BEGIN Data section
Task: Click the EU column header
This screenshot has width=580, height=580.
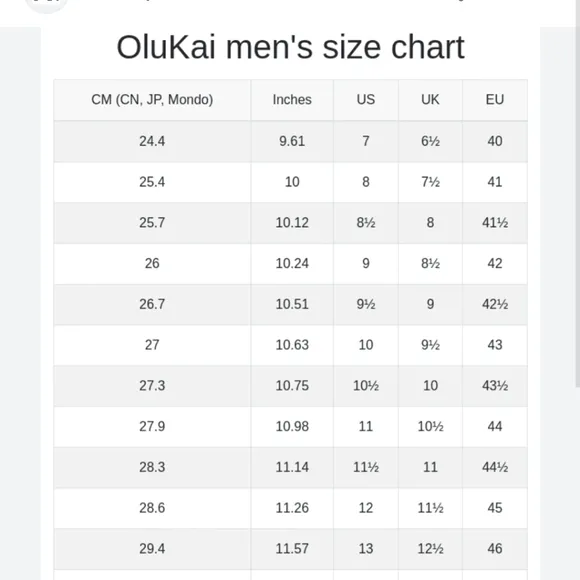Action: pos(495,100)
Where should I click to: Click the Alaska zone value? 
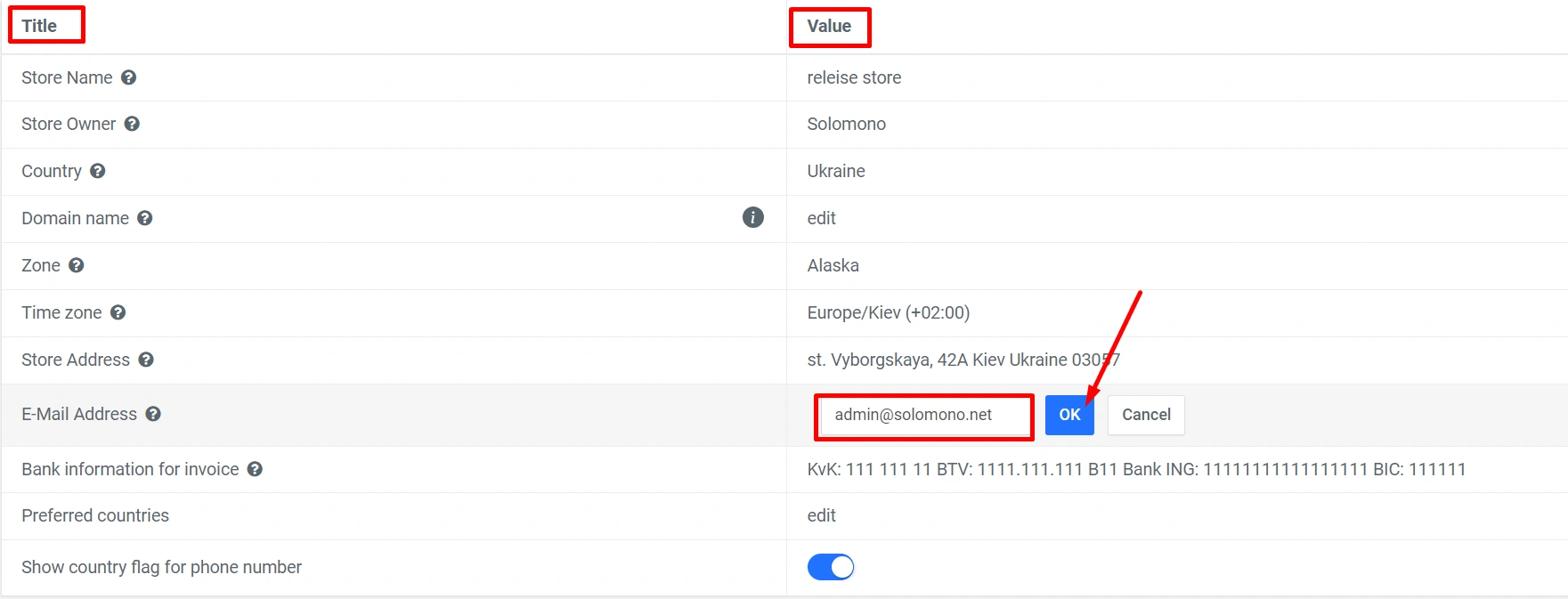(833, 265)
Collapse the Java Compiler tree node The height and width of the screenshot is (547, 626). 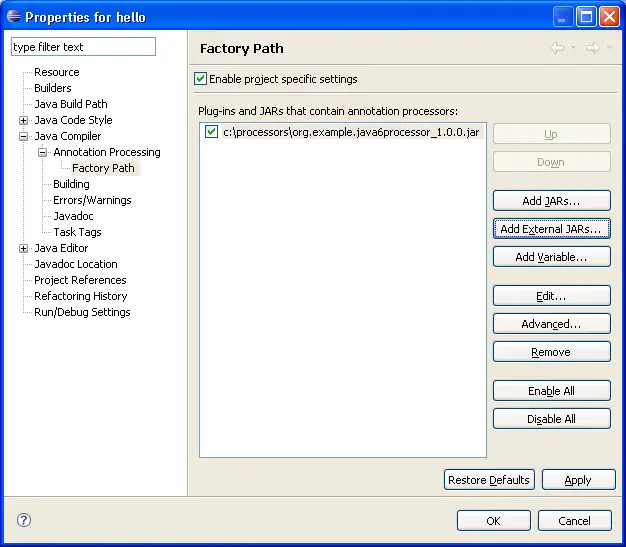(x=24, y=136)
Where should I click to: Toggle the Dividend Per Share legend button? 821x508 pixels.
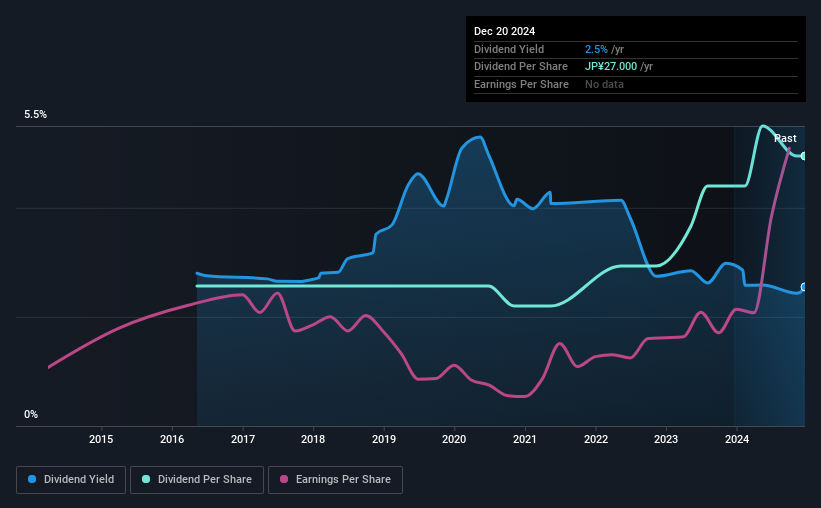pos(197,480)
END Data section
» What to work on: Update the stretch of the records from "Where should I click to: Toggle" through the end, changing "Dividend Per Share" to "Earnings Per Share" and leaving everything else as it is. Leave the pictures out of your answer.

» Finished exercise:
Where should I click to: Toggle the Earnings Per Share legend button? 821x508 pixels.
pos(197,480)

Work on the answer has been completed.